“Yes, every one. It looks as though the horseflesh a la neige was indigestible.”

Philip shuddered at the words. The night had grown twice as cold as before.

“Great heaven! to lose her when I have saved her life a score of times already.”

He shook the Countess, “Stephanie! Stephanie!” he cried.

She opened her eyes.

“We are saved, madame!”

“Saved!” she echoed, and fell back again.

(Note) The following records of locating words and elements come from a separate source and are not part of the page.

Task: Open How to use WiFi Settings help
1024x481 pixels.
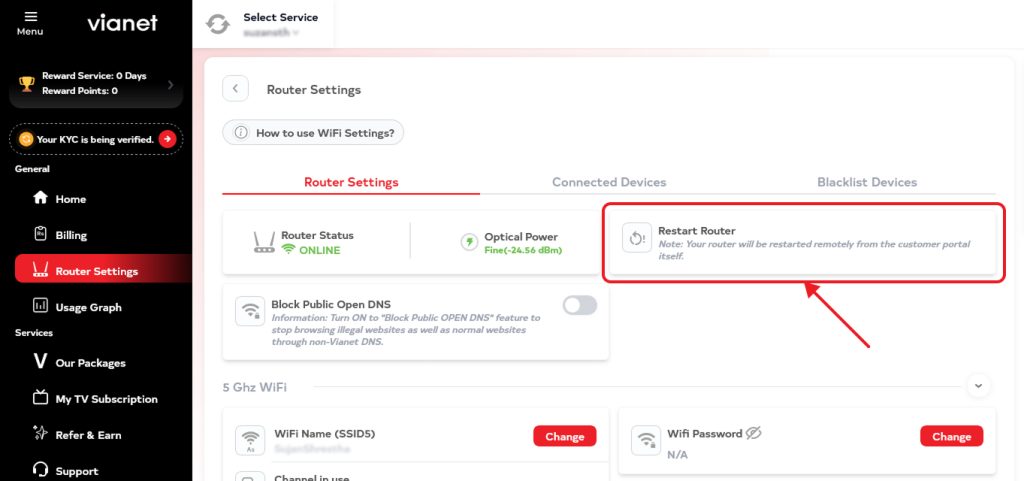Action: (x=313, y=132)
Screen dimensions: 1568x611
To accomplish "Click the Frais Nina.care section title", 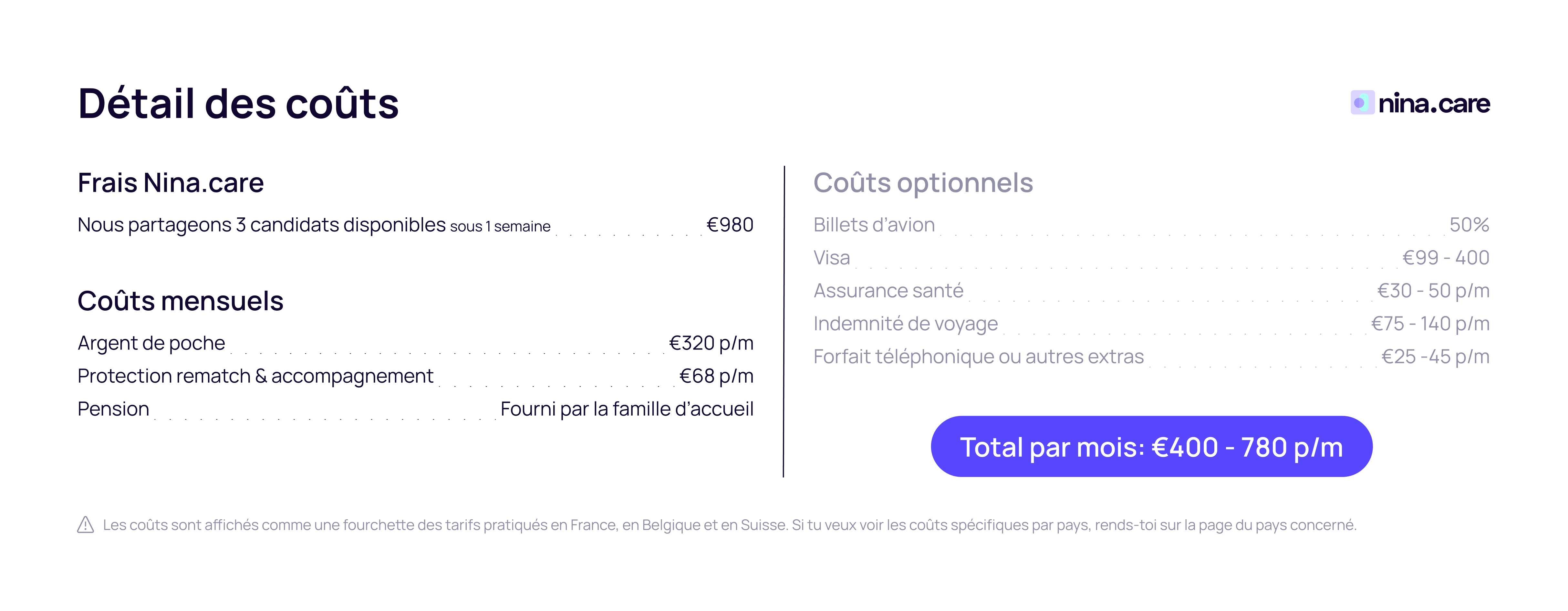I will [x=171, y=182].
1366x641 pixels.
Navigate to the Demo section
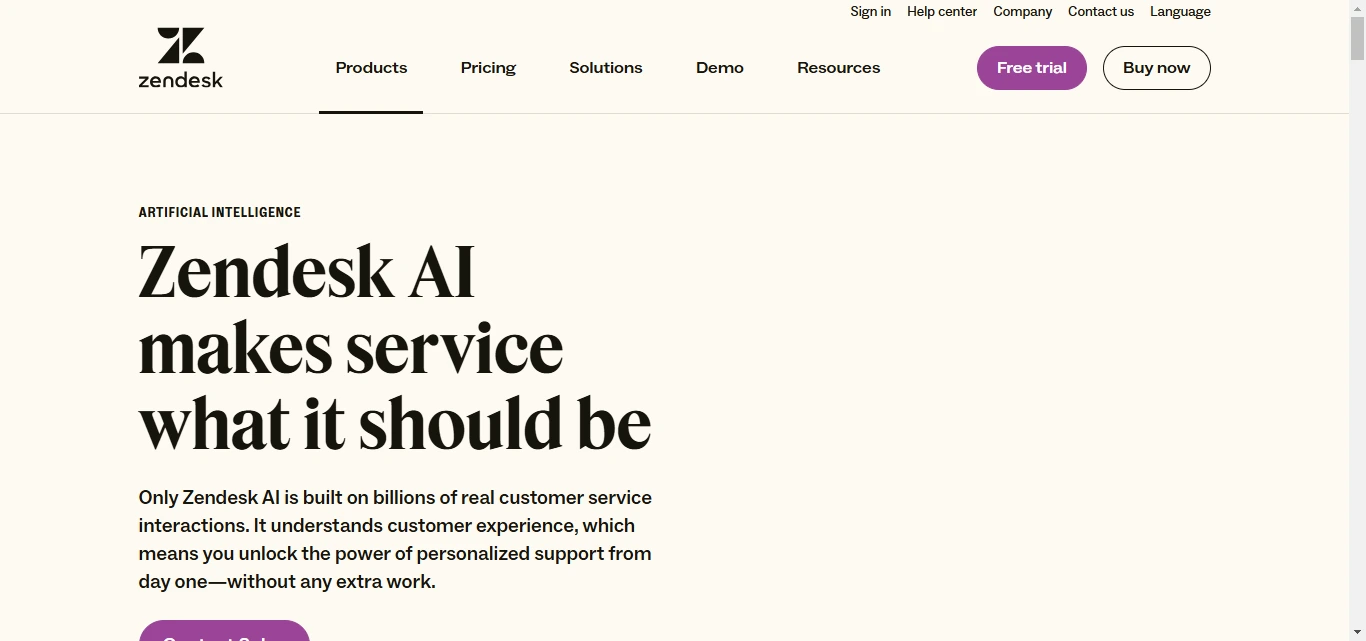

The horses were harnessed after a fashion at last. The major held his sabre in his unwounded hand, took the reins in the other, saw to his pistols, and sprang on one of the horses, while the grenadier mounted the other. The old sentinel had been pushed into the carriage, and lay across the knees of the general and the Countess; his feet were frozen. Urged on by blows from the flat of the sabre, the horses dragged the carriage at a mad gallop down to the plain, where endless difficulties awaited them. Before long it became almost impossible to advance without crushing sleeping men, women, and even children at every step, all of whom declined to stir when the grenadier awakened them. In vain M. de Sucy looked for the track that the rearguard had cut through this dense crowd of human beings; there was no more sign of their passage than the wake of a ship in the sea. The horses could only move at a foot-pace, and were stopped most frequently by soldiers, who threatened to kill them.

“Do you mean to get there?” asked the grenadier.

“Yes, if it costs every drop of blood in my body! if it costs the whole world!” the major answered.